[Required action] Omitting all pictures, print the lines of the listing from the one containing "This screenshot has width=800, height=600." through the final line, both ends included, with no other text.
********************
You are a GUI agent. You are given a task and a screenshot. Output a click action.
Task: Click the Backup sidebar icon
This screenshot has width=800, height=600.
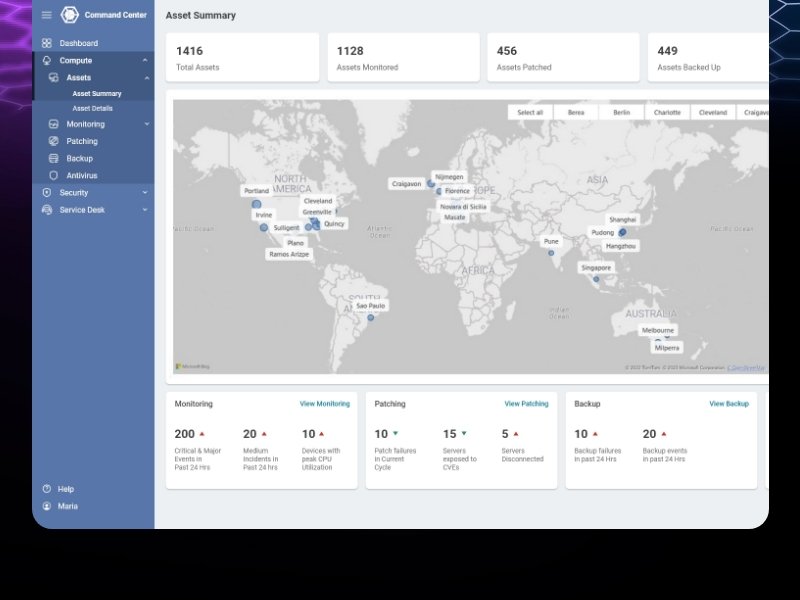click(54, 158)
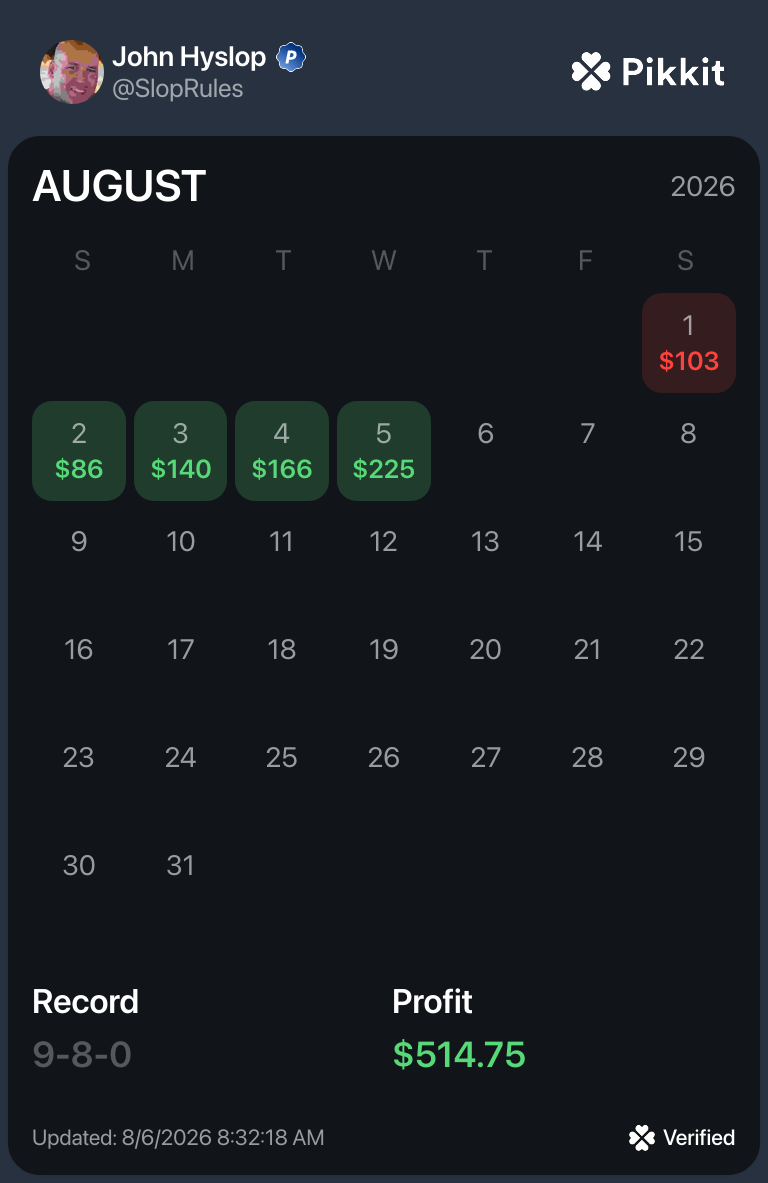The height and width of the screenshot is (1183, 768).
Task: Click the AUGUST month heading
Action: pos(119,186)

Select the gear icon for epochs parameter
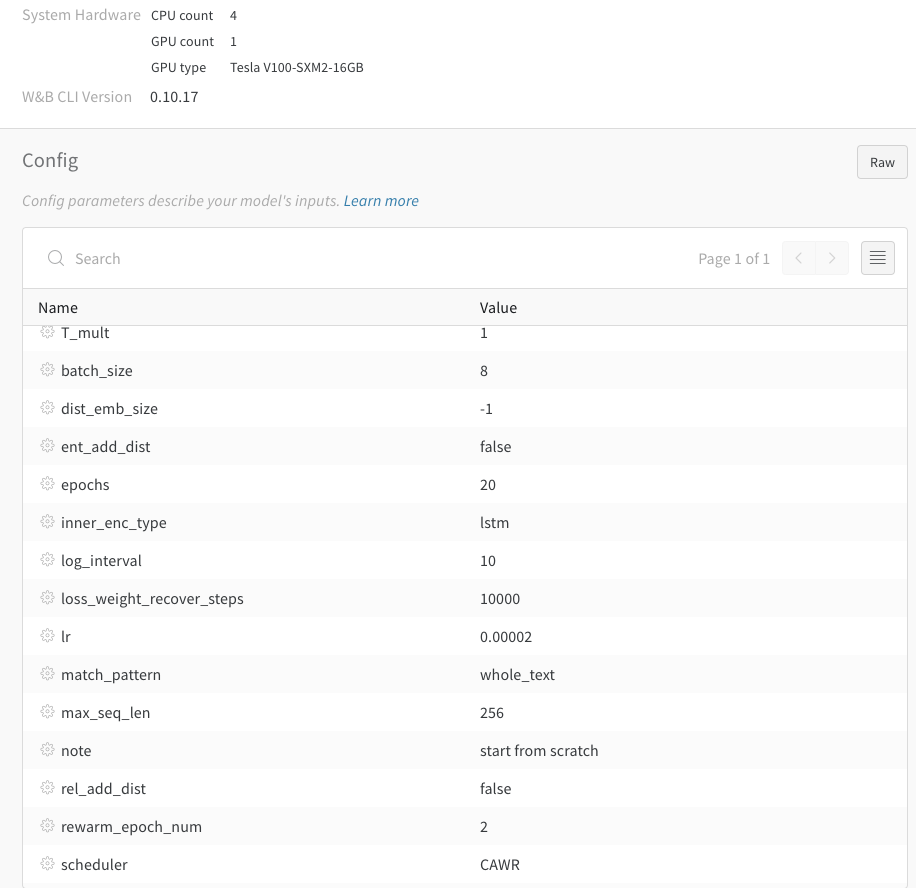(x=47, y=484)
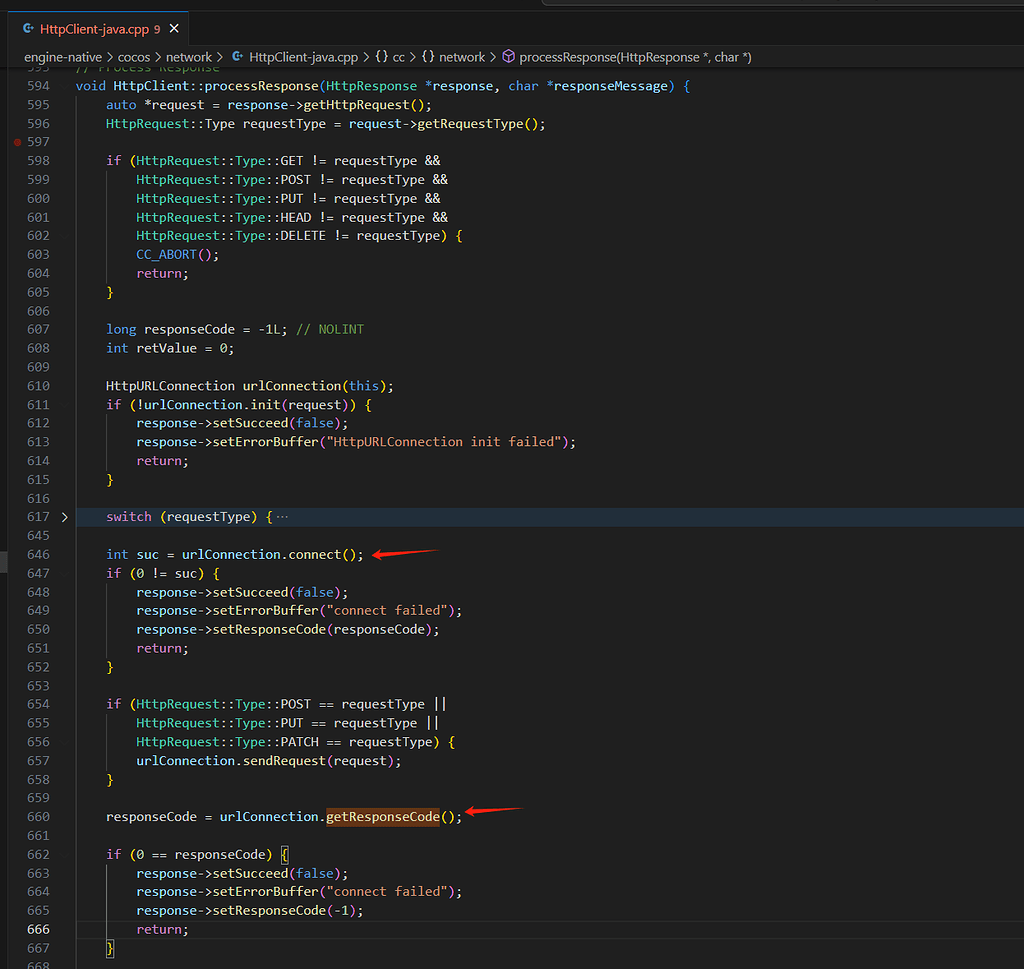The height and width of the screenshot is (969, 1024).
Task: Click the cc namespace braces icon in breadcrumbs
Action: coord(382,57)
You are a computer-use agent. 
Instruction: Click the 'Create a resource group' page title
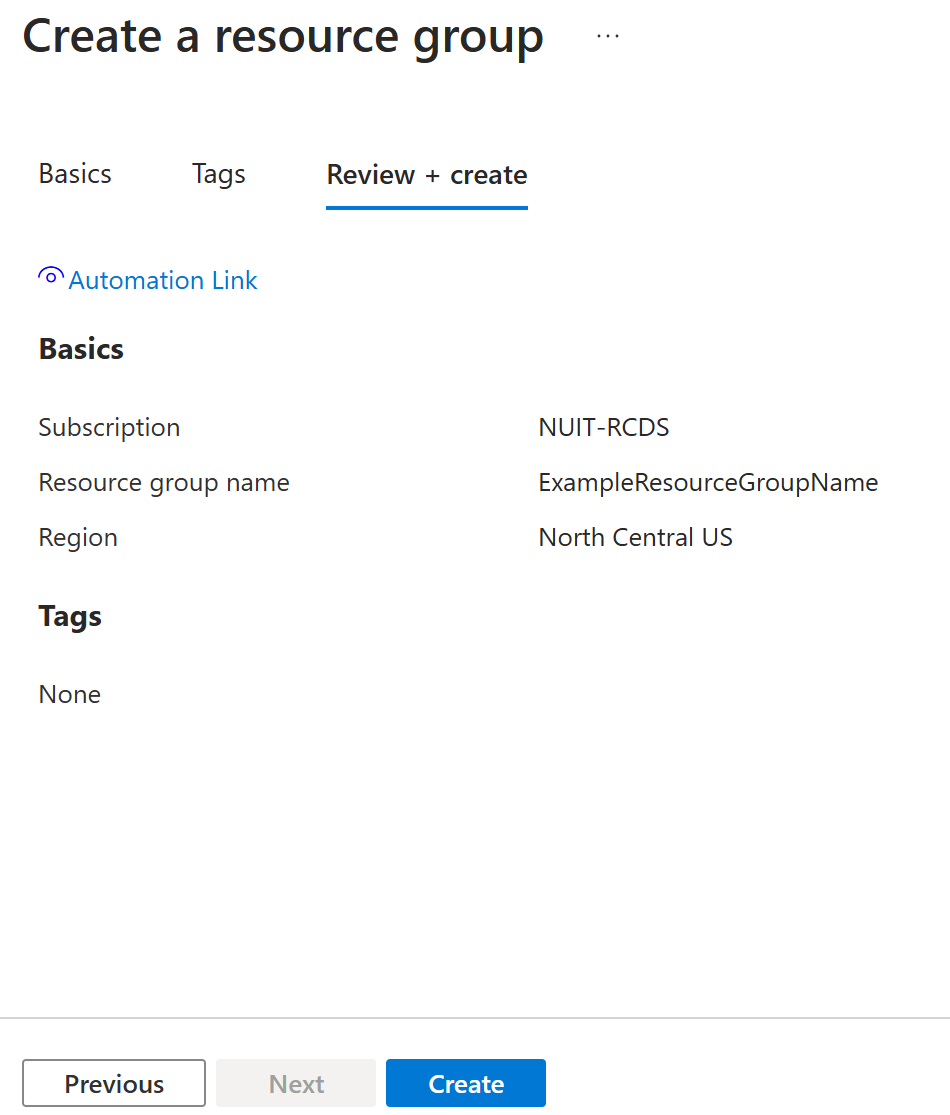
********************
[Answer area]
This screenshot has width=800, height=600.
click(54, 158)
The height and width of the screenshot is (1183, 768).
Task: Click the AUGUST month heading
Action: pos(119,186)

Select the gear icon for epochs parameter
(x=47, y=484)
The height and width of the screenshot is (969, 1024).
Task: Click the cc namespace braces icon in breadcrumbs
Action: coord(382,57)
You are a computer-use agent. 
Instruction: Click the 'Create a resource group' page title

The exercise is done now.